High Pulmonary Vascular Resistance (PVR) The reasons for elevated PVR are not clearly known. A number of hypotheses have been advanced, and these include kinking and a high level of tortuosity of the small pulmonary blood vessels10 and thick smooth muscle layer of the pulmonary arterioles.11,12 However, there is no general agreement on the causative relationship. High pulmonary arteriolar resistance may be related to the low partial pressure of oxygen to which the pulmonary arterioles are subjected. Low PO2 keeps the arterioles thick and constricted. The PVR may also be controlled by changes in the pH and PCO2 and by the autonomic nervous system.11,12 In addition, many endogenous and exogenous vasoactive substances may also stimulate the fetal pulmonary blood vessels.
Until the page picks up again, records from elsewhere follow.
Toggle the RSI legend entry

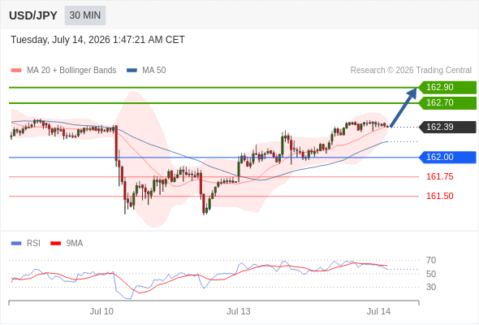[26, 244]
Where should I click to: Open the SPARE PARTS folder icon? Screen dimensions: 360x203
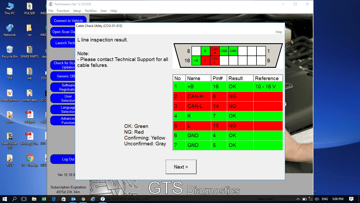coord(29,52)
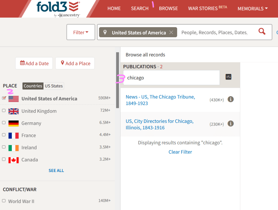Screen dimensions: 278x210
Task: Switch to the US States tab
Action: click(54, 86)
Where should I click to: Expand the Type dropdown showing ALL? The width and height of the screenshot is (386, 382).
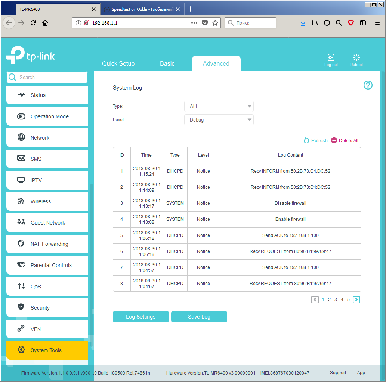pos(219,106)
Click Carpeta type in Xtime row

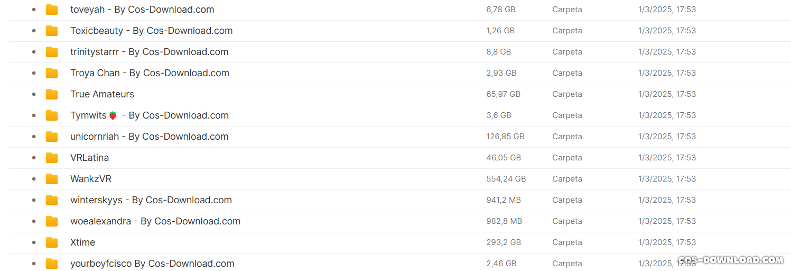click(567, 242)
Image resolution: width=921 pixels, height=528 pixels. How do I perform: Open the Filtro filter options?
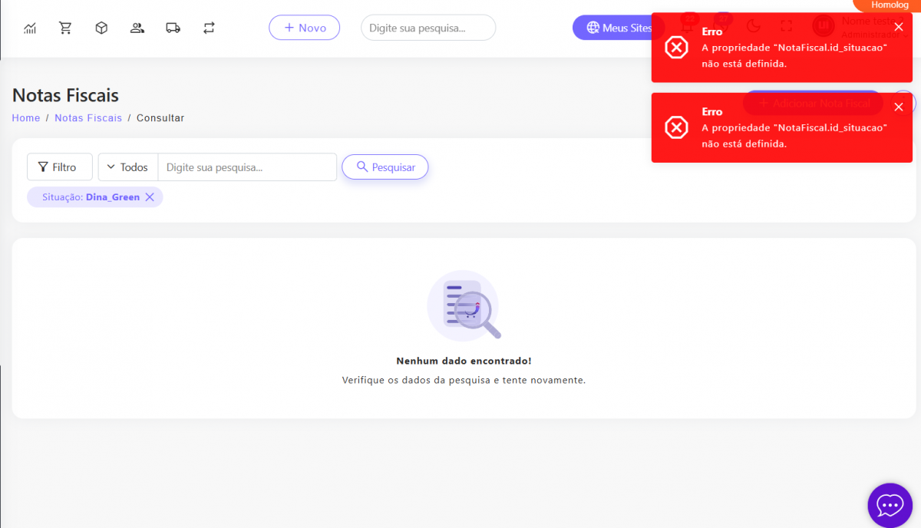[59, 167]
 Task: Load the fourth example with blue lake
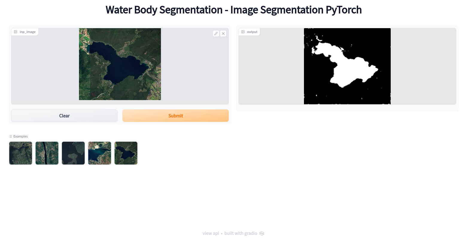coord(100,153)
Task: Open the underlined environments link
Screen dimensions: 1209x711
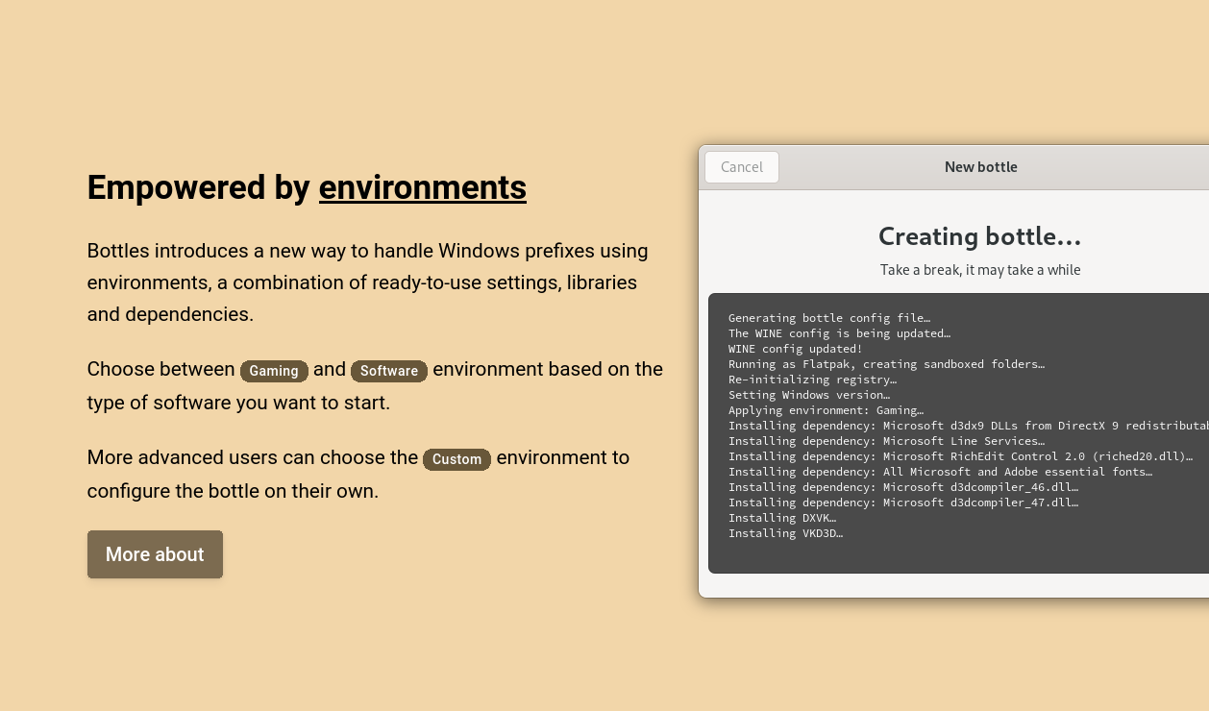Action: [x=422, y=187]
Apart from the low oxygen tension mentioned above, low production of vasodilators such as nitric oxide (NO) and PGs and high levels of vasoconstrictors such as endothelin-1 and thromboxane may also contribute to the high PVR.
Some studies reveal that pharmacological amounts of PGs have a remarkable effect on fetal pulmonary circulation.11,13 PG F2α and leukotrienes (LTD4) incite pulmonary vasoconstriction, while PGs E1, E2, and I2 produce pulmonary vasodilation.14 The function of PGs in keeping a normally increased PVR has not been clearly defined. It is likely that PGs mediate the hypoxic stimulus.
Distribution of the Cardiac Output and Oxygen Saturations in the Fetus
As pointed out in the above sections, cardiac output in the fetus is expressed as CVO. The CVO in the lamb is 450 to 500 ml/kg/minute. The guesstimate of relative distribution of the CVO is based on the information derived from chronically instrumented lambs15,16 and is depicted in Figure 1.6. Notable features are that the RV pumps two-thirds of CVO, but only 7% to 8% of CVO goes into the lungs (lungs do not serve gas exchange function in the fetus), while only 10% of CVO passes through the aortic isthmus, and slightly less than half of CVO traverses the UAs into the placenta for oxygenation. It should be noted that the data may be different in the human fetus in view of the larger brain size in the human, although the reported data have a high degree of variance.17 However, it is most likely that values in the human fetus are qualitatively similar to those seen in the lamb model, but in the human fetus, the RV output is smaller and the percentage of blood received by the brain is higher than that of the lamb.
Figure 1.6. Distribution of cardiac output in the fetus.